One of the core tenets of trading standards – and consumer protection in general – is that when a person buys something, they should get what they pay for. That applies to the quantity as well as the quality of their purchase, and the nature of the product itself. And it applies across the board, whether the consumer is buying an everyday essential like a loaf of bread, making a life-changing purchase like a house, or investing in the ultimate luxury product, a natural diamond.
Within the context of diminished trading standards resources and an ever-increasing workload for on-the-ground enforcement, there may sometimes be a temptation to see luxury purchases, like diamonds, as somehow less worthy of attention than other types of purchases. There is perhaps a subconscious attitude that people who can afford to buy diamonds are in some way less vulnerable than those who can’t.
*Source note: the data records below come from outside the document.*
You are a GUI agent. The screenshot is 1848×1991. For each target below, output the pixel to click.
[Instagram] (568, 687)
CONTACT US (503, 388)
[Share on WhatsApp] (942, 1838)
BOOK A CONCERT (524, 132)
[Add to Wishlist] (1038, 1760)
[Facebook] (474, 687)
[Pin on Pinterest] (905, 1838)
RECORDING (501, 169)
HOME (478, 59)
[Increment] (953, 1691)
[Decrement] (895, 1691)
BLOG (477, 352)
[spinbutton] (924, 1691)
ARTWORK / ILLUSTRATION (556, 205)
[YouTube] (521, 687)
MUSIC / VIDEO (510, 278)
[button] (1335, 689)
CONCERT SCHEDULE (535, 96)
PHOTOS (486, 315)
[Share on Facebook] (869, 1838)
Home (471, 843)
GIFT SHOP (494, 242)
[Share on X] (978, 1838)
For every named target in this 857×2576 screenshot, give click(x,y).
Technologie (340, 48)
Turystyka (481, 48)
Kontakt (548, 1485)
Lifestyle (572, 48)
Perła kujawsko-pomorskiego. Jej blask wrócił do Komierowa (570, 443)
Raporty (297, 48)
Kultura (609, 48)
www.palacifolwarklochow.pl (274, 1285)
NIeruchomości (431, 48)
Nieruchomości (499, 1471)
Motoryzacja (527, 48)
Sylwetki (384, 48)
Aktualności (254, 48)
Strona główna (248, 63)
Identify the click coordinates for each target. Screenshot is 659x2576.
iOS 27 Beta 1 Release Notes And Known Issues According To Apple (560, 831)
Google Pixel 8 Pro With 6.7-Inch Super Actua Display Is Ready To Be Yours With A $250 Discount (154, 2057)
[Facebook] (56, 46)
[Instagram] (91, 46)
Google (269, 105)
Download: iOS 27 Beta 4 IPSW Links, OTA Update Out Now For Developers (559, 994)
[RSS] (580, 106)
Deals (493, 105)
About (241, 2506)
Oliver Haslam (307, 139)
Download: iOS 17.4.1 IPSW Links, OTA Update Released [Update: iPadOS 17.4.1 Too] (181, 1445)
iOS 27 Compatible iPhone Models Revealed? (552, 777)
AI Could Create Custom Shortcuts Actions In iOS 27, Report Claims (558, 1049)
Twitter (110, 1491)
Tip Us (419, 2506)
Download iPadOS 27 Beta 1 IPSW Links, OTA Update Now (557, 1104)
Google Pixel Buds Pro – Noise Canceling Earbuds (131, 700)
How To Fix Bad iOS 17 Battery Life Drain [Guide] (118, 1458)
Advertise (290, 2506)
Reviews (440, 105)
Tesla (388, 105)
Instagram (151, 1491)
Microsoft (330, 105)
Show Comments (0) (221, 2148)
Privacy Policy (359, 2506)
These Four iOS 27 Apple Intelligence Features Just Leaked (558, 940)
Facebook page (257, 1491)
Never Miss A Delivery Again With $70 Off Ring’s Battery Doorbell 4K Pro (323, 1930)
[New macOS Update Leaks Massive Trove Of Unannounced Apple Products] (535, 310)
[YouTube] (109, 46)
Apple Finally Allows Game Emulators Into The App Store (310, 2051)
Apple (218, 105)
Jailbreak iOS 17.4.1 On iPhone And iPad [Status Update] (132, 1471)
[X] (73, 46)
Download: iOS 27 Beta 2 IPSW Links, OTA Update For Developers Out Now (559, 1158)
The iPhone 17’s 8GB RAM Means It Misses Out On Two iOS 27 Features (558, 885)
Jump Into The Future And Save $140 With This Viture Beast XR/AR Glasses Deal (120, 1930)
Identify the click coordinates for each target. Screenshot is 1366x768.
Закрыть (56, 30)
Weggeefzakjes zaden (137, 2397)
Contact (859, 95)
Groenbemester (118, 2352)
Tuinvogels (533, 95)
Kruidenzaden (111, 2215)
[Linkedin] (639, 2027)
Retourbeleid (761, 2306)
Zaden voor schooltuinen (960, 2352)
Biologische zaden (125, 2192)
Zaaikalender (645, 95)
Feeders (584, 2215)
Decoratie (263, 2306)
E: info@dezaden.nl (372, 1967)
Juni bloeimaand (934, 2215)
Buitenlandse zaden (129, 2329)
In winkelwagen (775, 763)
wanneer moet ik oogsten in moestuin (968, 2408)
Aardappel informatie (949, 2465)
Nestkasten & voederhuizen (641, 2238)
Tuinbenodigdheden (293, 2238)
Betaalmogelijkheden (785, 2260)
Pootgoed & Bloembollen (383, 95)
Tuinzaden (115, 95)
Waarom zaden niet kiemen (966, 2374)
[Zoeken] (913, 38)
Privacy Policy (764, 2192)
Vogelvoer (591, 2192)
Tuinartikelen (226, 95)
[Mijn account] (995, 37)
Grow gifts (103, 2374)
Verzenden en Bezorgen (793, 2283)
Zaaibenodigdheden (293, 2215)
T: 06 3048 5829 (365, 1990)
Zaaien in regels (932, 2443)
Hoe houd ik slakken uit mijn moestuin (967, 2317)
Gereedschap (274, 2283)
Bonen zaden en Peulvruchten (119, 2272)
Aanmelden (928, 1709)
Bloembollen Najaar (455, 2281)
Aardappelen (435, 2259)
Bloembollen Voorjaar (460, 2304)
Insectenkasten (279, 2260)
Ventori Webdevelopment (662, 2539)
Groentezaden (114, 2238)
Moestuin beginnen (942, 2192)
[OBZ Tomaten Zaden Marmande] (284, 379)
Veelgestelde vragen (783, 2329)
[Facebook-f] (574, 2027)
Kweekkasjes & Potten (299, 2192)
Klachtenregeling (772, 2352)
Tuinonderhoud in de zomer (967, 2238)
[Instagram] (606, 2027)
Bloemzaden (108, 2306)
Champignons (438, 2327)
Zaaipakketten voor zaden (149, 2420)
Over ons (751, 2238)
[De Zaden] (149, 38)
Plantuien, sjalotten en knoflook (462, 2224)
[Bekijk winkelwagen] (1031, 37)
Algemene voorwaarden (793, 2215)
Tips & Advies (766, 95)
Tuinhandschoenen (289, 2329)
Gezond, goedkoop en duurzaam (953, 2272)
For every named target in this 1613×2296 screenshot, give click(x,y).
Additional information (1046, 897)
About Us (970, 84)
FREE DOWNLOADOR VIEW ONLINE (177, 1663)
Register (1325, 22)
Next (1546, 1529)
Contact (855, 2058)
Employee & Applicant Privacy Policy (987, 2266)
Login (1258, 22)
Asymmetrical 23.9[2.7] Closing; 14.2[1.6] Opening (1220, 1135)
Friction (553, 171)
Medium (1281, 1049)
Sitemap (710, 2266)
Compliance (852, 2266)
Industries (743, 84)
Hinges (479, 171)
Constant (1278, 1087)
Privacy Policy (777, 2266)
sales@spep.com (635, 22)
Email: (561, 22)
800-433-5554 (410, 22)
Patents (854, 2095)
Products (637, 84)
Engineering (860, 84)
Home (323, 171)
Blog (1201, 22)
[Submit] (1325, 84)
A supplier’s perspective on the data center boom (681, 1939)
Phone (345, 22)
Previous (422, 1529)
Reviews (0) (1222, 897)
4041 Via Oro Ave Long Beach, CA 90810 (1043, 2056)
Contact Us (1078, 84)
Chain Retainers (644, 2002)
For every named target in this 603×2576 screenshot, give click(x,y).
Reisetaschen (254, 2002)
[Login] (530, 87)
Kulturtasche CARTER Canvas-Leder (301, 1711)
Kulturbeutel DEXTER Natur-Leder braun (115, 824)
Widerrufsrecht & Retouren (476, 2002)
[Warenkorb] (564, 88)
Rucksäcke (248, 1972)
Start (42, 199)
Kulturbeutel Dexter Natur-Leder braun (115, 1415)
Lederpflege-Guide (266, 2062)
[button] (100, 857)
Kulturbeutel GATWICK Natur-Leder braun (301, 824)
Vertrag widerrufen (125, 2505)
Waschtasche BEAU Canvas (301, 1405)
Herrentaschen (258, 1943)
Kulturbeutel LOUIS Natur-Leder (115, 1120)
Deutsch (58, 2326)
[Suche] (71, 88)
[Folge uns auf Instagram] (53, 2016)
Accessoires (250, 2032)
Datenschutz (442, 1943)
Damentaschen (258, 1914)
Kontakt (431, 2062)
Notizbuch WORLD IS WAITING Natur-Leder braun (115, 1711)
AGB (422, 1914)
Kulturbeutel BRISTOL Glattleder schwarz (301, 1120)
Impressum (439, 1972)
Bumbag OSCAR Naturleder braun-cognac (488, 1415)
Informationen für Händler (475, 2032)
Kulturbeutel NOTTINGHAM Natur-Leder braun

But bear in mind that for the average consumer, buying a diamond will be a once-in-a-blue-moon experience, and is likely to represent a hefty proportion of their annual income. It is also likely to be loaded with emotional significance – such as the buying of an engagement ring.
Furthermore, the average consumer is unlikely to be well-versed in the specialist terminology surrounding diamonds – and the disparity in value between different yet similar looking products, not least between natural and synthetic diamonds, is substantial. The scope for businesses – either unscrupulously or unwittingly – to exploit that lack of specialist knowledge is large, as is the financial incentive to mislead consumers.
All of this combines to mean that in many ways, a consumer buying a diamond is likely to be in a more vulnerable position than if they were buying, say, a loaf of bread.
The potential for detriment caused by misuse of diamond terminology has implications not only for consumers though. The natural diamond industry supports the livelihoods of 10 million people globally, many in some of the most remote regions of the world. The erosion of confidence in the market due to misleading claims about provenance, environmental credentials or quality of product, has the potential to cause very real harm that reaches beyond the immediate interaction between retailer and customer here in the UK.
In light of this, an industry-wide agreed terminology for diamonds and synthetic diamonds has been created to help instil confidence among consumers who are in the market for a diamond, to help retailers get it right – and avoid penalties for getting it wrong – and to assist bodies such as trading standards get to grips with the terminology surrounding diamonds.
Supported by the Natural Diamond Council, as well as the National Association of Jewellers and a host of other industry bodies, the Diamond Terminology Guideline sets out the definitions of what is, and what isn’t, a diamond:
- A diamond is a mineral created by nature; a “diamond” always means a natural diamond
- A synthetic diamond is an artificial product that has essentially the same physical characteristics as a diamond
- An imitation diamond, also named a diamond simulant, is an artificial product that imitates the appearance of diamonds without having their chemical composition, physical properties or structure
- A gemstone is a mineral of natural origin that is used in jewellery for reasons of combined beauty, rareness and intrinsic value.
The guideline, which has Assured Advice status, also lists certain phrases that should be avoided completely, and explains the importance of distinguishing between natural and synthetic diamonds. And it lays out the best practice procedures all diamond retailers should follow when it comes to disclosing information, whether that information is requested by the consumer or not.
The Natural Diamond Council is encouraging all businesses involved in the natural diamond and synthetic diamond trade to adopt, and adhere to, the guideline in order to build mutual trust within the industry and ensure that consumers are protected. And for busy trading standards officers tasked with protecting consumers, the guideline serves as a handy reference tool should an issue with a particular product or retailer arise which needs a quick, confident response.